This repository contains the open-source methodology and code I created and used to construct a longitudinal crosswalk (also included) between two federal education datasets:
- Integrated Postsecondary Education Data System (IPEDS)
- Title II (Sections 205–208) of the Higher Education Act (HEA)
IPEDS and Title II data systems capture different yet complementary characteristics of teacher preparation programs in the U.S. and U.S. Territories. Each data source uses different identifiers and do not directly speak to one another. I developed a transparent and reproducible crosswalk between these sources, allowing for more detailed analysis by institutional and geographic context of where teachers are trained, in what subjects. Below is a description of how I compiled, cleaned, harmonized and merged the data. Also included is guidance to facilitate reuse or adaptation of our methodology.
End-to-End Pipeline:
Title II (2012–2024) → Schema Harmonization → Crosswalk Matching (Exact + Fuzzy + Manual Validation) → Merge with IPEDS → Institution Lookup + Value Labels → Final Analytical Dataset
To reproduce the full dataset or adapt this methodology:
-
Run
notebooks/titleII_schema_harmonization.ipynb
→ Creates the longitudinal Title II dataset (2012–2024) -
Run
notebooks/titleII_ipeds_crosswalk.ipynb
→ Generates the initial Title II–IPEDS crosswalk (requires manual validation)
→ A finalized, validated crosswalk is provided at:
data/outputs/_FINAL_TitleII_with_IPEDS_Matched_UnitID_and_Fuzzy_Details.xlsx -
Run
notebooks/merge_all_years_with_crosswalk.ipynb
→ Produces the final merged dataset with institutional identifiers
→ This step uses the provided validated crosswalk:
_FINAL_TitleII_with_IPEDS_Matched_UnitID_and_Fuzzy_Details.xlsx -
(Optional) Enrich with institutional attributes
→ Use the institution lookup files in/data/outputs/to add geographic and institutional characteristics (Read:ipeds_institution_lookup.md)
All notebooks are designed to run in Google Colab or a local Python environment.

## DATA EXTRACT
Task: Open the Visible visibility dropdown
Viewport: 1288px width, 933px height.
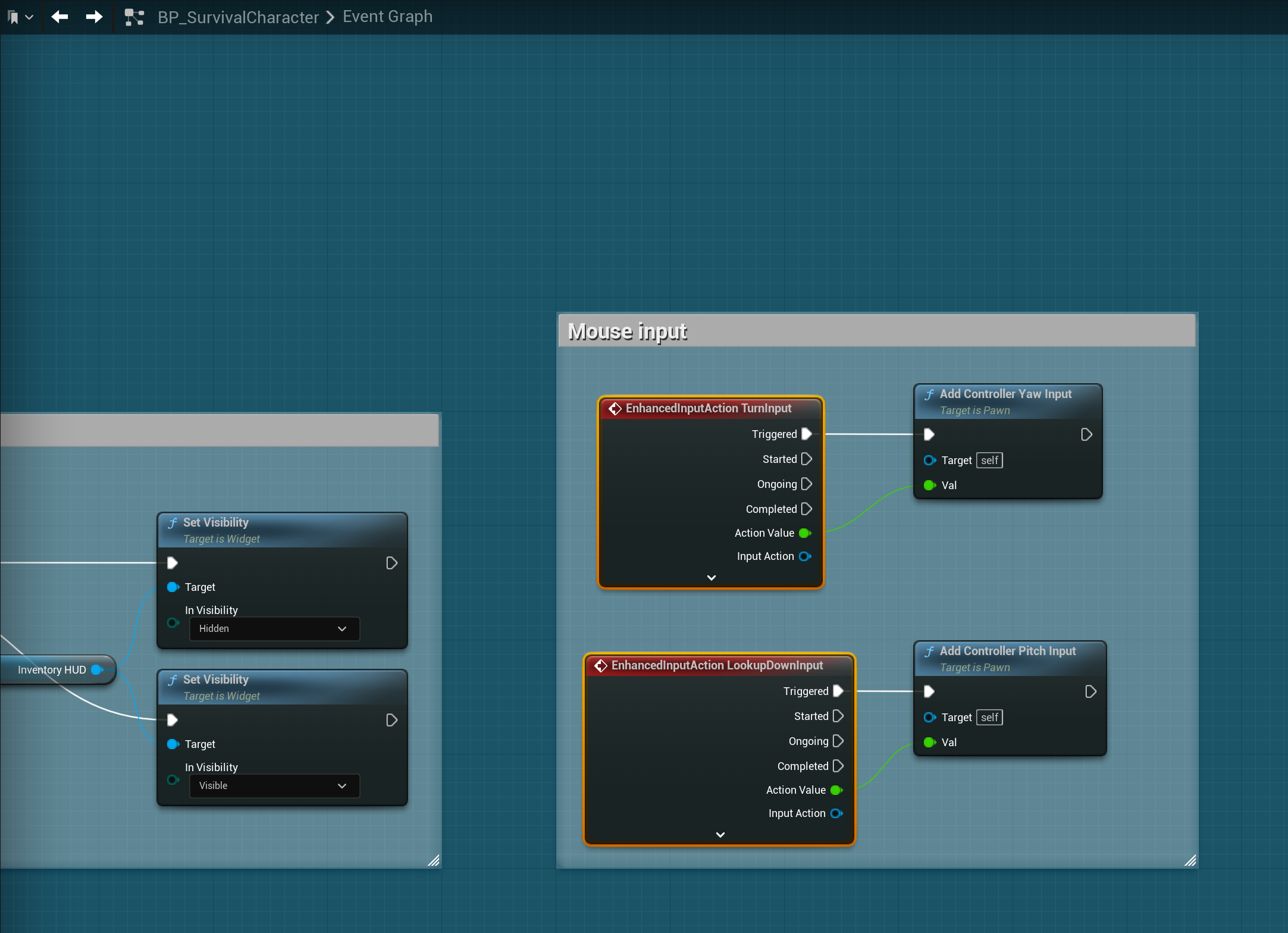Action: [274, 786]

## EXERCISE TASKS
1. Using the text on the IPEDS–Title II crosswalk, answer these:
(a) What span of years does the longitudinal Title II dataset cover?
(b) Which notebook generates the initial Title II–IPEDS crosswalk?
(c) In what environments are the notebooks designed to run?
2. Carry on writing the text on the IPEDS–Title II crosswalk from its final sentence.

## WRITTEN RESPONSES
1.
(a) 2012–2024
(b) notebooks/titleII_ipeds_crosswalk.ipynb
(c) Google Colab or a local Python environment

2.
Here are more details about each data source used:
Data Used: IPEDS, [2023-24]*, General Information; Extract Date: July 2025
IPEDS is the U.S. Department of Education’s primary source of data on postsecondary institutions that participate in federal student aid programs. The IPEDS data used in this project include:
- Enrollment and completion counts by program of study
- Institutional characteristics (public/private control, sector, Land Grant, HBCU, or Tribal College status)
- Geographic identifiers including ZIP codes and county-level FIPS codes
These data provide essential institutional and geographic context but do not distinguish teacher preparation subfields or licensure outcomes.
*Note: At the time of this analysis, 33 institutions reported in Title II had closed; 26 of those institutions closed prior to the 2023-24 IPEDS report year. In those cases, I used the institution's final report data spanning 2011 - 2022 IPEDS General Information reports.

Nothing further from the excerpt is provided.